### Activity
Output, word for word, the lines of this listing that fall between the line with "Uncheck the QToolBarControl.java entry" and the line with "Click the chat", counting both of those lines, and no others.

### Dataset entries
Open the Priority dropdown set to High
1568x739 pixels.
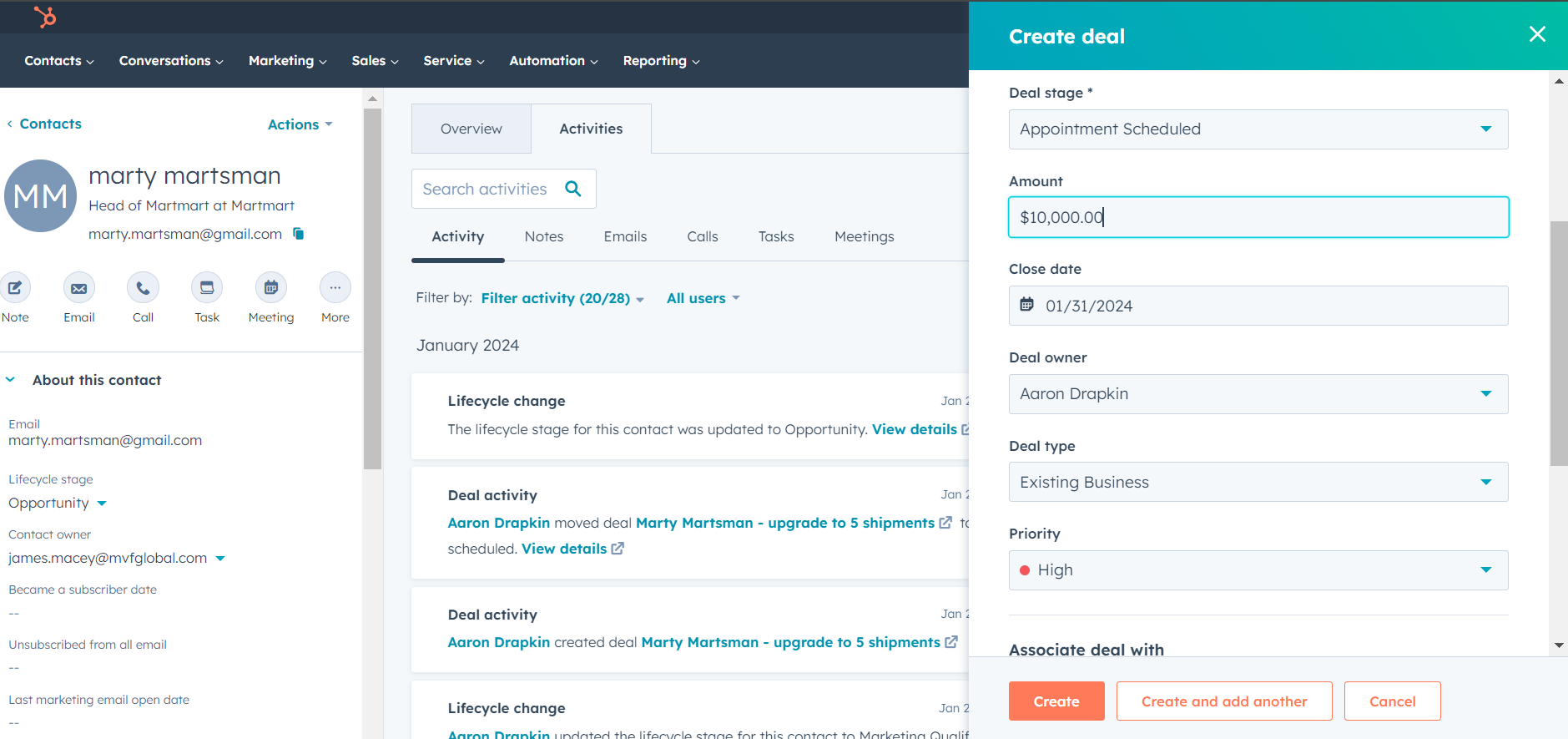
---
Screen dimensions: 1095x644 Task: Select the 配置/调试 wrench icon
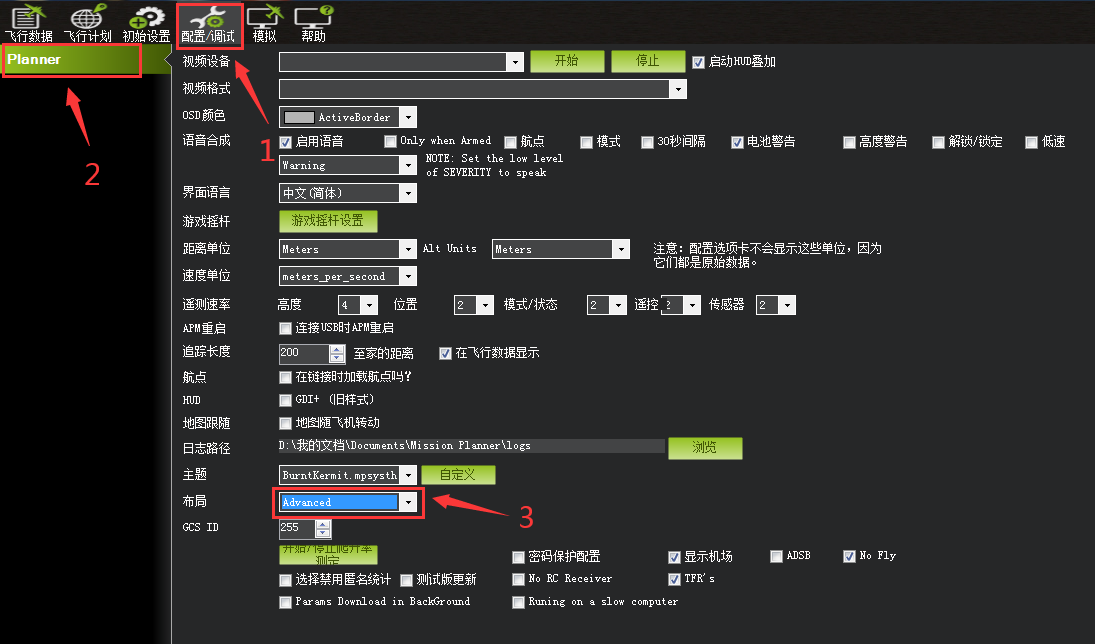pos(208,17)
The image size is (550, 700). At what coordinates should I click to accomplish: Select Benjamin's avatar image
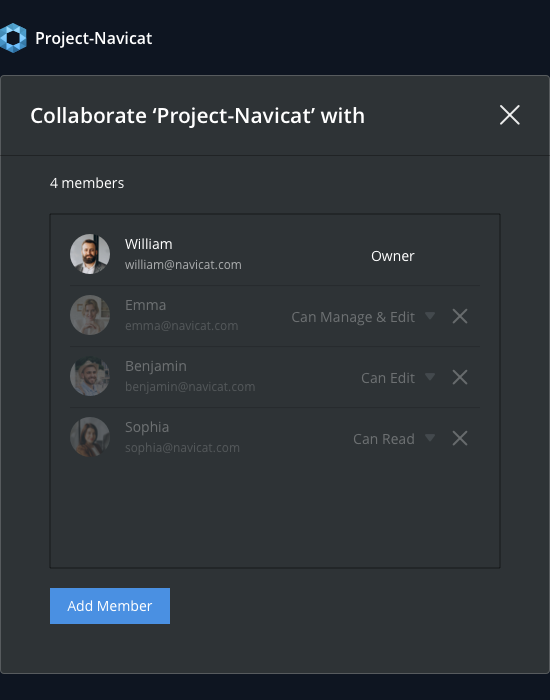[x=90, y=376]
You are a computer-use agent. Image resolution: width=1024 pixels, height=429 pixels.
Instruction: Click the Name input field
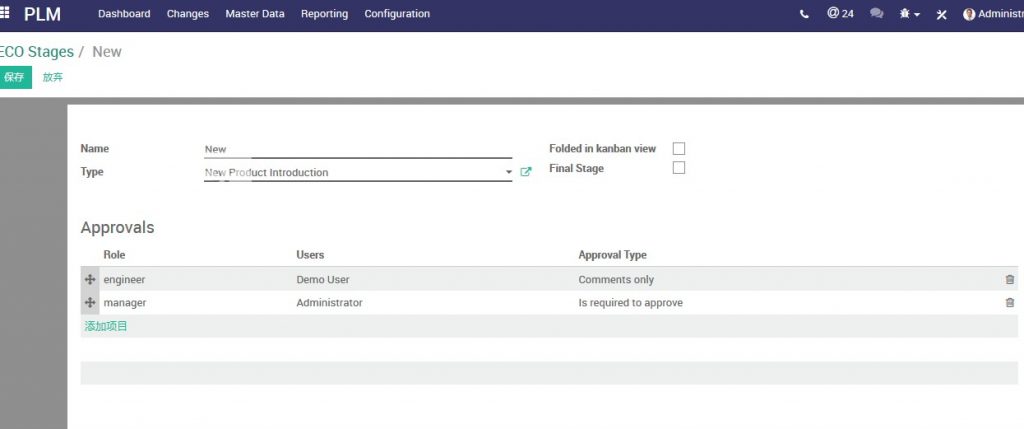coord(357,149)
---
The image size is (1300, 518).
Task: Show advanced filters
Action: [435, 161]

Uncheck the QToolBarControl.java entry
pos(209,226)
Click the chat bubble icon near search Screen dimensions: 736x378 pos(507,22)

### Result of the task
Uncheck the QToolBarControl.java entry
pos(209,226)
Click the chat bubble icon near search Screen dimensions: 736x378 pos(507,22)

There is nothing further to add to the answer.